I have some specific questions regarding this lake. If there are any veterans who fish this lake regulary for flatties with some success, please shoot me a pm. I have several locations that I know hold fish, but I'm curious about a couple more (I know they're channel hotspots, but not sure about the big boys).

Also interested in talking baits and tactics...


----------



## BIG BEAR (Apr 1, 2008)

Hey bud, I don't know of any spots but I have always wanted to catch a big catfish. I have been fishing piedmont for about 7 years whenever I can get a chance. I live in cuyahoga falls. My brother in laws grandpa belongs to the akron boat club. It is near the marina and we usually catch some channel cats biggest arund 5lbs. I know there are big boys in there just wondered if you could give me some tips for some bigger channels or a chance to catch a flatty. I have only caught one flatty and it was small. a general vacinity for catching them would be greatly appreciated. thanks, Rick


----------



## neocats1 (Oct 14, 2006)

BIG BEAR said:


> Hey bud, I don't know of any spots but I have always wanted to catch a big catfish.
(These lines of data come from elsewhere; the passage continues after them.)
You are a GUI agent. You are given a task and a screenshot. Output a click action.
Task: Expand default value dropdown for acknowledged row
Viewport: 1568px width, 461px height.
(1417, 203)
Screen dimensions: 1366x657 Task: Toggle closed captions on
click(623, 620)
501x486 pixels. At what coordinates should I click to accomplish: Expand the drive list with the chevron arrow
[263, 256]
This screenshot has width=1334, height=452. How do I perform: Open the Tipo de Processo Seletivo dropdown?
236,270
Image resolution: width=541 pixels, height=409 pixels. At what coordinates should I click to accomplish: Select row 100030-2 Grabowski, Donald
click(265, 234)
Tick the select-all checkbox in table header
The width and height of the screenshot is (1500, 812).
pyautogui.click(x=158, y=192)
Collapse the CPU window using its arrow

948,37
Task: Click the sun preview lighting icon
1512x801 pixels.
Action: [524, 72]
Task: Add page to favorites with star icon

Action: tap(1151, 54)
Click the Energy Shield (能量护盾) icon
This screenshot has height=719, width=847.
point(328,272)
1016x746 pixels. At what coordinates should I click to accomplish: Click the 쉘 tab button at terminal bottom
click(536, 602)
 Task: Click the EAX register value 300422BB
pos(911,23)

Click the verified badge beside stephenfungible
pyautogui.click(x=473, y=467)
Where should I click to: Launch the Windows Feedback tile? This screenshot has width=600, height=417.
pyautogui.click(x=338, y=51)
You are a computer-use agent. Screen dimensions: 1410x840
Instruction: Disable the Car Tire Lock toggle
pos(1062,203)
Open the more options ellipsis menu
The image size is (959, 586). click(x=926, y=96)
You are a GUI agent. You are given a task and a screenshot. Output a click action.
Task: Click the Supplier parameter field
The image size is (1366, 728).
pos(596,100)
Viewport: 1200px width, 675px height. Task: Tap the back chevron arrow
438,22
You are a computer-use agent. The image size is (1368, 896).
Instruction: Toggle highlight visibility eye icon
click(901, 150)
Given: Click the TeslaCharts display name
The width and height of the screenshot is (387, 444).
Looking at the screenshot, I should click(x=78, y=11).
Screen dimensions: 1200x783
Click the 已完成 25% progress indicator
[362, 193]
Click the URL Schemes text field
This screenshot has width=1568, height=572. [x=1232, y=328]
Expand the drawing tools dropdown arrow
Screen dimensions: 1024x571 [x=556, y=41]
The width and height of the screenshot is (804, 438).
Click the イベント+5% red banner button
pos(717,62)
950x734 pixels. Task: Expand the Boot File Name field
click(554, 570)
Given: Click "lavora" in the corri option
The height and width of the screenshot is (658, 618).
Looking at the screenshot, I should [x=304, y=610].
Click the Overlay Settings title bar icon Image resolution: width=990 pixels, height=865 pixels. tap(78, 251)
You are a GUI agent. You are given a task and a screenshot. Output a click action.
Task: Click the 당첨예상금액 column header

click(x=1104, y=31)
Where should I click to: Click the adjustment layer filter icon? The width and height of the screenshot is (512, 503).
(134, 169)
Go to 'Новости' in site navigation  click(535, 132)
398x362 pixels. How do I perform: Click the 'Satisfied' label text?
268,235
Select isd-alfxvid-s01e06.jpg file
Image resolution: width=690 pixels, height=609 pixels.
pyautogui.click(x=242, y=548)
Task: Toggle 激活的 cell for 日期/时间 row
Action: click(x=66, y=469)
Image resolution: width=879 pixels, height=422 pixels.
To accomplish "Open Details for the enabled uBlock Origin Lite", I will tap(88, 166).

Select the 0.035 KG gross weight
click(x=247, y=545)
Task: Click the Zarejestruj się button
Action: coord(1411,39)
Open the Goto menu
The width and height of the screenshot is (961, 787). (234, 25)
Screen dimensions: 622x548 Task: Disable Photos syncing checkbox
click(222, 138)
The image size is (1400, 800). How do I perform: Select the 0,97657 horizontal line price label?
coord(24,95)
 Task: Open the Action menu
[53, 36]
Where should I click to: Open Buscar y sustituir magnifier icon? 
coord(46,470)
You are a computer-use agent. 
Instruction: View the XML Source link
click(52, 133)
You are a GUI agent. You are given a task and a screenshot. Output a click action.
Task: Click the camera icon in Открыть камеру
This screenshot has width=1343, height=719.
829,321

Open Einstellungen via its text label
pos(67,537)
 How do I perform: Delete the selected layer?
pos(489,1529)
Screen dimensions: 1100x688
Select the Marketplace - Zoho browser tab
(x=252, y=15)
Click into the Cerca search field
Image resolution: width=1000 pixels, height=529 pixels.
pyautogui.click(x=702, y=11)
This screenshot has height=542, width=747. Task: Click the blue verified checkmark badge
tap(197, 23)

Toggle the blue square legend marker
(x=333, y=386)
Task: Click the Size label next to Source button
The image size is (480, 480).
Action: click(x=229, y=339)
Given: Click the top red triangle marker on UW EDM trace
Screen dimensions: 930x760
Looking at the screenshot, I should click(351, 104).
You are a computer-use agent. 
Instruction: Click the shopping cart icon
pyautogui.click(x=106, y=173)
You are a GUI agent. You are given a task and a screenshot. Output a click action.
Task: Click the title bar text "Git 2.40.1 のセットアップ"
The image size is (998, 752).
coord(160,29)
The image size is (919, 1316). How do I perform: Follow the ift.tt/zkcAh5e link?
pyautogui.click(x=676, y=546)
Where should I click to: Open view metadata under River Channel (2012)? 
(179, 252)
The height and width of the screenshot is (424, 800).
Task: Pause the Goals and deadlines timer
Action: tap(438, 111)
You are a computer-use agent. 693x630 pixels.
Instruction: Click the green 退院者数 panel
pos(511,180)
I have been fishing piedmont for about 7 years whenever I can get a chance. I live in cuyahoga falls. My brother in laws grandpa belongs to the akron boat club. It is near the marina and we usually catch some channel cats biggest arund 5lbs. I know there are big boys in there just wondered if you could give me some tips for some bigger channels or a chance to catch a flatty. I have only caught one flatty and it was small. a general vacinity for catching them would be greatly appreciated. thanks, Rick


Rick,
As a lot of people know, channels will bite on almost any bait. They are not scavengers, but rather opportunistic feeders. One thing that needs to be pointed out is that as Channels get bigger, their diet changes almost entirely to fish, either alive or dead. Cut shad is by far the best bait you can use for big channels.


----------



## Flathead King 06 (Feb 26, 2006)

cheezemm2 said:


> I have some specific questions regarding this lake. If there are any veterans who fish this lake regulary for flatties with some success, please shoot me a pm. I have several locations that I know hold fish, but I'm curious about a couple more (I know they're channel hotspots, but not sure about the big boys).
> 
> Also interested in talking baits and tactics...


Look for the member Katfish... his name is Robby, and I know him or M.Magis will soon chime in.... but I think they frequent the chain of MWCD lakes... so I believe they would be more informative about this topic


----------